Bangladesh will soon place the draft law of the proposed Export-Processing Zones (EPZ) Labour Act, 2016, to the Parliament after a review in August to bring the necessary amendment as per the requirement of the ILO.
Bangladesh submitted this commitment to the Conference Committee on the Application of Standards at the annual conference of the International Labour Organisation (ILO), now in progress in Geneva.
International communities, especially, the EU and the US, have been putting pressure on Bangladesh's government over the last few years to bring the necessary amendment to the EPZ laws for allowing full freedom of association.
The EU has already sent letters to the government twice, threatening the suspension of the Generalised Scheme of Preferences (GSP), that the country has been enjoying under the EU's 'Everything but Arms' scheme, if the EPZ law is not amended as per the special paragraph of the International Labour Conference of 2016.
In a document submitted to the ILO on Tuesday, Bangladesh said that the newly created Tripartite Technical Committee (TTC) for amendment of the Bangladesh Labour Act had already held its first meeting, demonstrating that work was being done to conform to the standards of the ILO.
Both the Tripartite Consultative Council (TCC) and the newly created RMG Tripartite Consultative Committee (RMG TCC) would be supported by the ILO, serving as their secretariat, Bangladesh informed the ILO at the Geneva meeting.
A transparent remediation strategy with a timeline is to be developed and shared with the Committee by the end of August 2017. Access to further funding should be facilitated and recruitment of 169 labour inspectors should be finalised by June 2018, Bangladesh said.
Bangladesh also reaffirmed the government's commitment to a better and safer workplace for workers and to uphold their rights to collective bargaining, freedom of association and their right to strike for realising their legal demands.
Legislative amendments are ongoing and the government is also engaging with factory owners, businesses and buying houses to ensure that they follow good business practices and recognise that responsible behaviour by all stakeholders is a necessary factor for progress in the the area of labour rights.
The government further reiterated its achieving full and productive employment and decent work for all by 2030, in line with the 2030 Agenda for Sustainable Development.
The speaker stated that Bangladesh sought continued cooperation, support and understanding from their international friends and partners in order to achieve these goals.
In the meeting, the worker members recalled that, for the last five years, Bangladesh had repeatedly appeared before the Committee to explain why it had failed to make any progress in relation to ILO Conventions, in particular Convention No. 87 which deals with freedom of association and protection of labour rights.

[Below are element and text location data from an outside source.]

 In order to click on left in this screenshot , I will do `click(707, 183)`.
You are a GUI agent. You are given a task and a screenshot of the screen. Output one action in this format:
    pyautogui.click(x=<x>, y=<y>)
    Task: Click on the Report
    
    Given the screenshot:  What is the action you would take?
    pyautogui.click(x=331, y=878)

Each year, the government had made claims and excuses and concluded with promises to do better the following year.
These promises were left unfulfilled and the situation worsened each passing year, the worker members said.
The government had still made no progress to implement the repeated observations of the Committee of Experts, the recommendations of the 2016 high-level tripartite mission to Bangladesh and the conclusions of the Conference Committee, the worker members further observed.
The special paragraph that the Committee had applied last year to signal the serious concern with the government's failures had had no effect whatsoever, the worker member said.